Biden landed on board US Air Force Two plane at Sarajevo airport at dawn under heavy security measures.

He was spending Tuesday in Bosnia-Hercegovina -- accompanied there by the European Union's foreign policy chief Javier Solana -- meeting with political leaders and delivering a speech in the Bosnian parliament.

Biden, the highest-level US official to visit Bosnia since President Bill Clinton in 1999, is expected to call on rival ethnic leaders to enact reforms critical to Bosnia's hopes of joining the EU and NATO military alliance.

Coming only four months after Barack Obama was sworn in as US president, Biden's three-day trip will take in Bosnia, Serbia and Kosovo.

It follows the adoption in the US House of Representatives last week of a resolution calling for urgent constitutional reforms in Bosnia and the appointment of a US special envoy to the Balkans.

Hailing the visit as "historic," Sarajevo's Dnevni Avaz newspaper said Biden's trip means the "Balkans have again been put among the priorities of US foreign policy."

But Biden was also expected to warn Bosnia's two main political figures -- Bosnian Serb Prime Minister Milorad Dodik and the Muslim member of Bosnia's tripartite presidency, Haris Silajdzic -- against their use of inflammatory nationalist rhetoric.

Bosnia's political scene has been tense since 2006 elections propelled into office the two leaders.

Dodik has warned Republika Srpska could secede from Bosnia, while Silajdzic has called for the semi-autonomous Serb entity to be abolished. Their frequent public clashes have been blamed for stalled EU-backed reforms.

The Clinton administration was the main advocate of the 1995 NATO bombing of Serb positions in Bosnia.

The air strikes forced Serbs to end the war through a peace deal reached in Dayton, Ohio. The accord split Bosnia into two highly independent entities -- the Serbs' Republika Srpska and the Muslim-Croat Federation.

Serb veterans of Bosnia's 1992-1995 war which claimed 100,000 lives staged several small protests against the visit in their entity.

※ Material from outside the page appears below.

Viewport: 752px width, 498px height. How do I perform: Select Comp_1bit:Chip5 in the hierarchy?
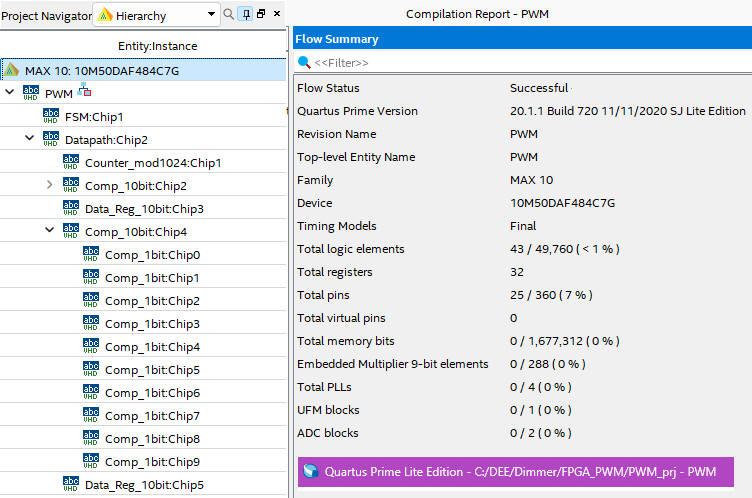(152, 370)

"By lighting candles, we are making a peaceful protest against the fact that there is a high level of discrimination for non-Muslims in Bosnia," protest organiser Pantelija Curguz told journalists in Banja Luka.

At one demonstration in Pale, Serbs' wartime stronghold near Sarajevo, some protestors carried photographs of their former leader Radovan Karadzic, who is facing genocide charges before a UN court in The Hague.

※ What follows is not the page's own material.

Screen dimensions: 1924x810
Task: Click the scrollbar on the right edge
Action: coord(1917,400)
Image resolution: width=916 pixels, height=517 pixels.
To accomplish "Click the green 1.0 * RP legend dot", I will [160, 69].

On Wednesday, Biden is to travel to Belgrade, whose long-strained ties with Washington worsened when the US backed Kosovo's unilateral declaration of independence from Serbia last year.

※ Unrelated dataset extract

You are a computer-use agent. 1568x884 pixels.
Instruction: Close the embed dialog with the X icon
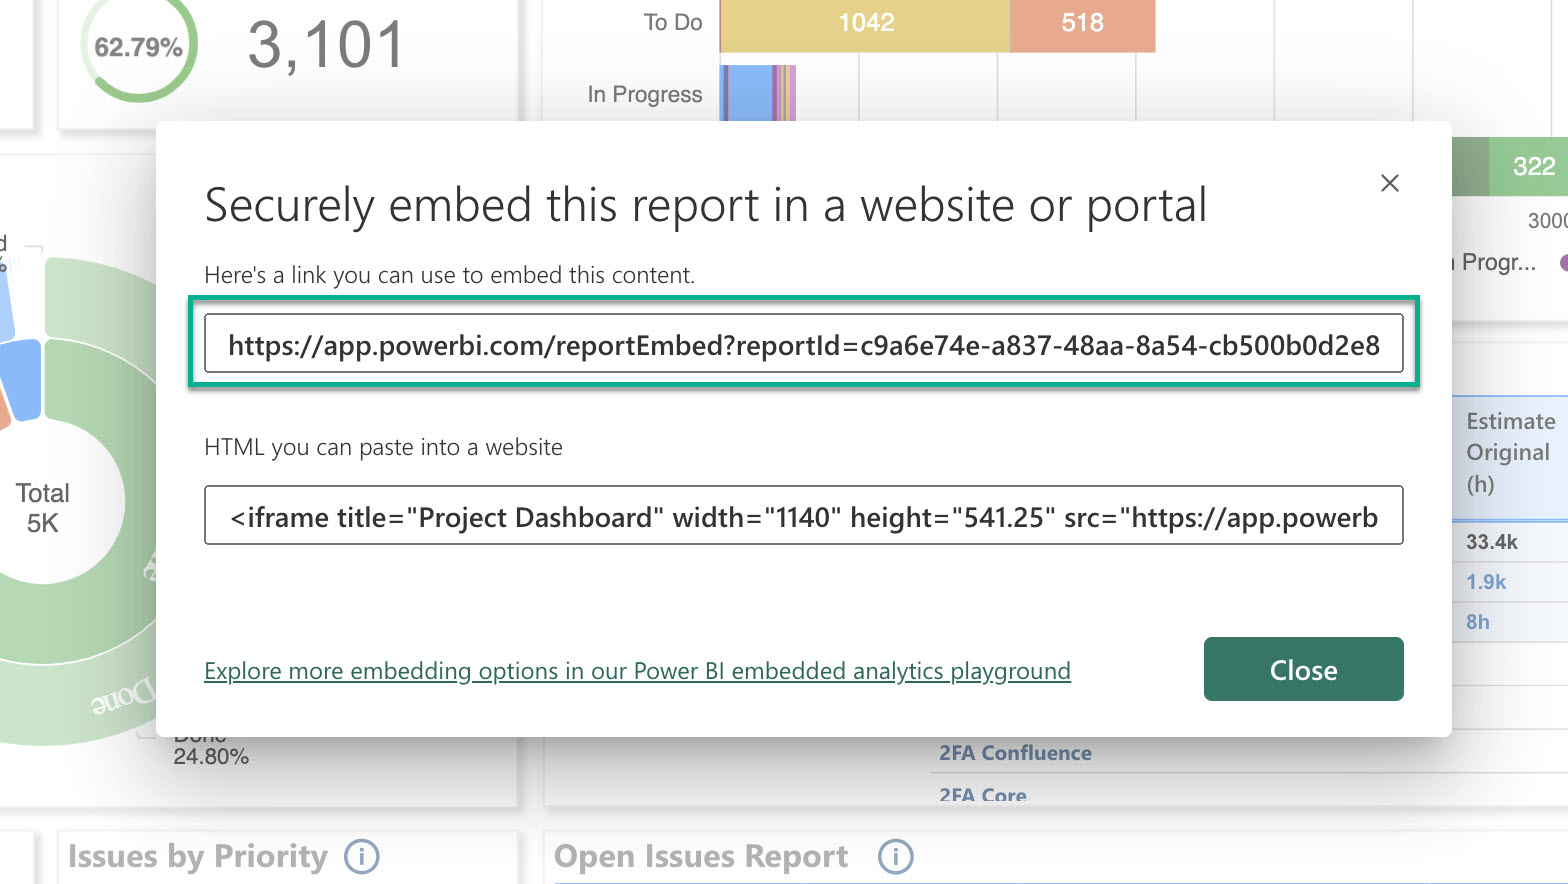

"The objective in a sense is very straightforward," a US administration official told reporters in Washington ahead of Biden's trip.

"This is a tremendous opportunity to make it very clear to the government of Serbia and to the people of Serbia that we hope to press the reset button with Serbia," the official said on condition of anonymity.

Serbian authorities have beefed up security ahead of the visit, including a ban on public demonstrations.

On Thursday, Biden travels to Kosovo, where he is expected to urge the ethnic Albanian majority's leaders to build a functioning and effective state and to protect the rights of minorities, especially Serbs.